Site Icon, also dubbed as login logo: A few versions ago, WordPress relieved from their  favicon duties (site icon). In return, I’m relieving WordPress from displaying it’s logo on the login page. So, if you set a site icon, the same icon will be displayed as the logo in the login page.

 

Watch the Site Icon, Login Logo video here.

Re install plugins without deleting them first: When I create and test my plugins, I have to go to the process, of deleting the plugin first, and only then be allowed to upload an updated version. Of course when you update a plugin from the repository, WordPress does the deleting and uploading for you automatically in one step. Well, I’m bringing that functionality to manual uploads too.

 

Exclude Categories Widget: WordPress comes with Category widget, but there is no way to exclude some categories from the list. The Exclude Categories widget will do exactly that.

 

Watch the Exclude Categories Widget here.

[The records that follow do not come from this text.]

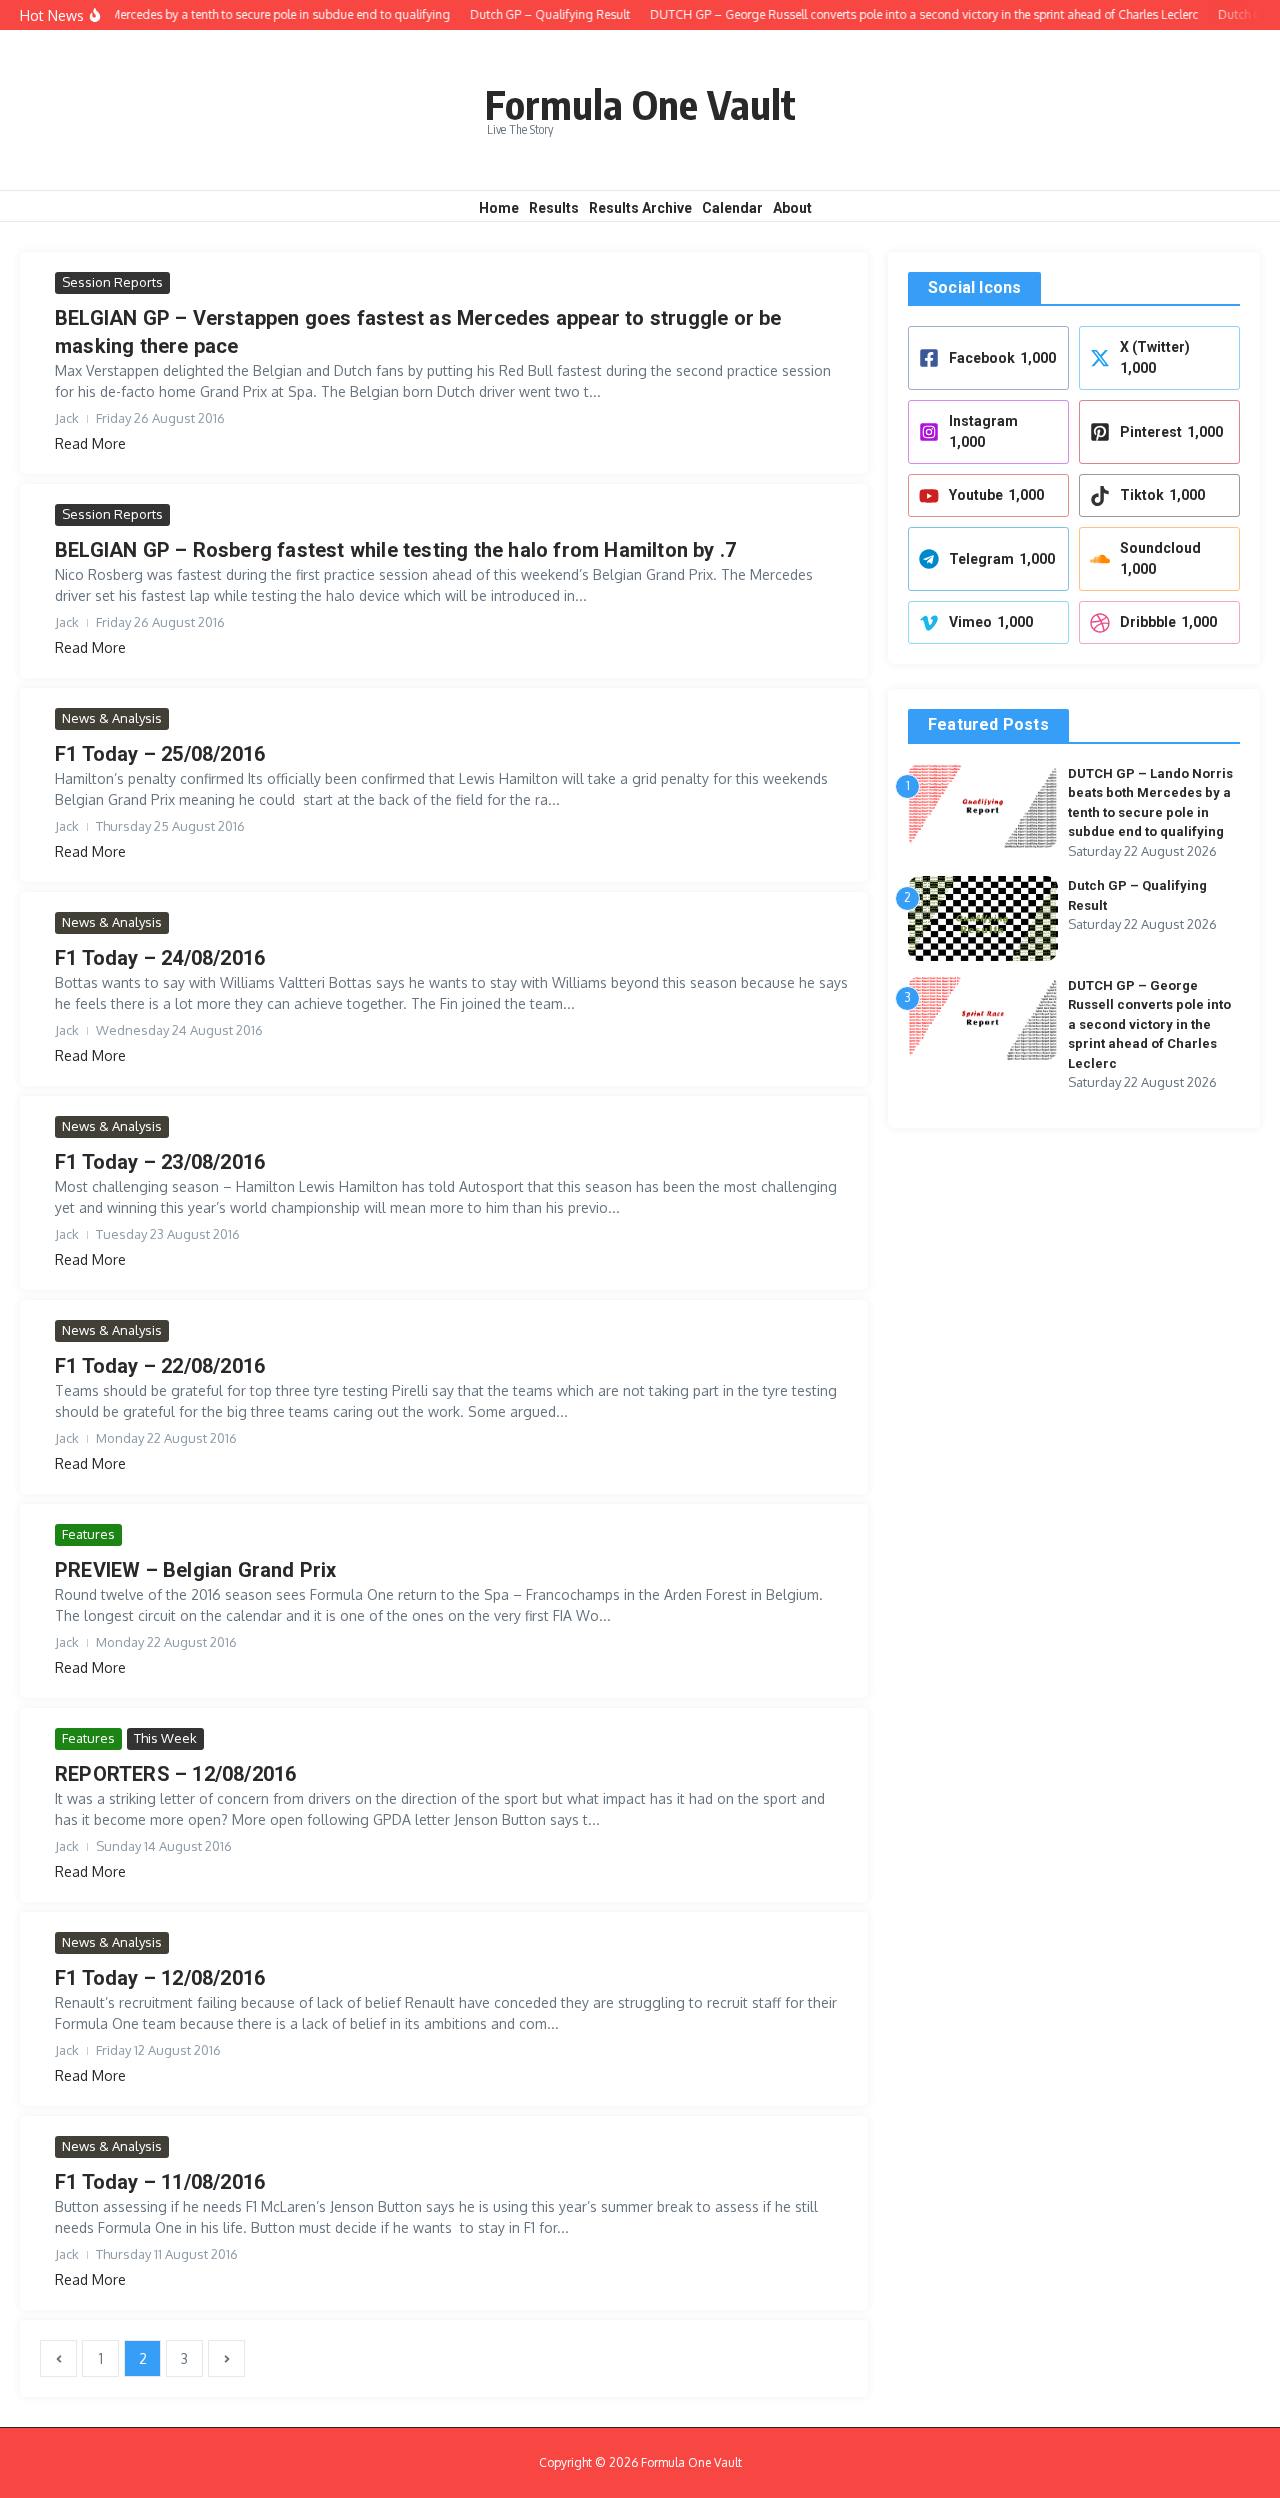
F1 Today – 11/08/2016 (160, 2182)
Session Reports (112, 282)
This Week (165, 1738)
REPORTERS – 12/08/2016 (175, 1774)
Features (88, 1534)
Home (499, 208)
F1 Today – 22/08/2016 (160, 1366)
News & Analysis (112, 718)
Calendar (732, 208)
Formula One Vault (640, 104)
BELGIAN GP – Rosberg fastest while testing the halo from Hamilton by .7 (395, 550)
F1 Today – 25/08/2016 (160, 754)
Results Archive (640, 208)
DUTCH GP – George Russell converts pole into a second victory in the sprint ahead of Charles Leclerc (1149, 1024)
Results (554, 208)
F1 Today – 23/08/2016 (160, 1162)
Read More (90, 443)
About (792, 208)
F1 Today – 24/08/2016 (160, 958)
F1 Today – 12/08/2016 (160, 1978)
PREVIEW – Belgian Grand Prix (196, 1570)
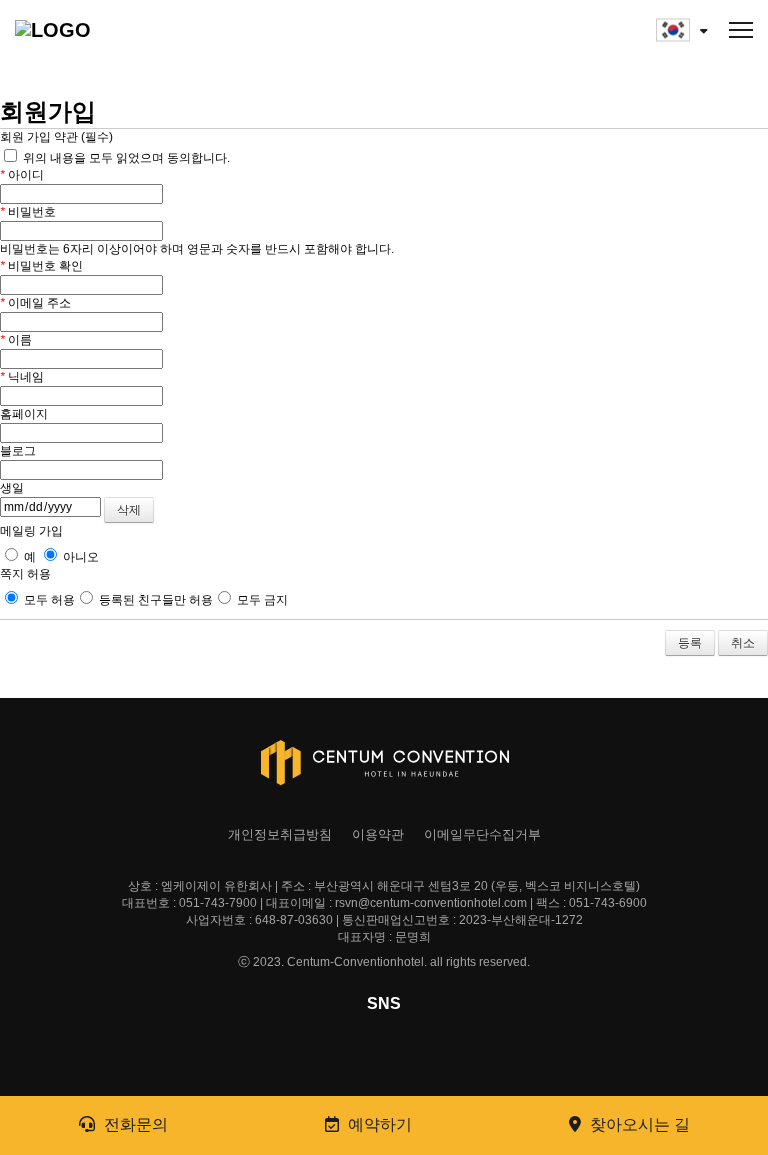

Open Comment Links in a new window: I hate it when someone places a link in a comment field, and your visitors click on it, and move away from your site, and you would probably never see them again. Well, no more…, all comment links will automatically open in a new window (tab).

 

Directions Shortcode, Stitched Content Shortcode, and the device shortcodes: Just watch this, the Directions Shortcode is really cool!!!

 

TGM Plugin Installer: And if you thought all the embedded features were not enough, we have the TGM plugin installer suggesting a whole bunch of plugins, to extend your website’s capabilities. All of them are just recommendations, none of the are required, and none of them will automatically be installed or even disabled and deleting when switching themes. Yes, you can be that controlling. I leave all the decisions to the site admins to decide what to do. There will be a number of Woocommerce plugin recommendations, and I’m guessing some more as far as security and slider plugins. I have come up with a system where the actual lists of the recommended plugins will be loaded remotely, so when the lists change, I don’t have to update the Quicker Themes plugin, and you don’t have to re export your themes. Otherwise, this feature would have been a nightmare to manage maintain.

Let me add this: At the very least, if you don’t want to use my recommendations, and you want to use your own list of plugins, it will be very easy to change all that. I will have a complete tutorial on that in the future, and once you have your plugin lists ready, it will be a simple copy/paste/replace exercise, a 30 second job. At least all the infrastructure will be in place to replace my recommended plugins with yours.

 

Things will be more clear after this video regarding my use of the TGM Plugin Installer.


Finally, I have 3 versions of the Pandumis theme, so you can compare and contrast them:

 

The Quicker Themes version,

The WPThemeCity Version, and

The Artisteer version.

 

Believe it or not, I’m exhausted !!!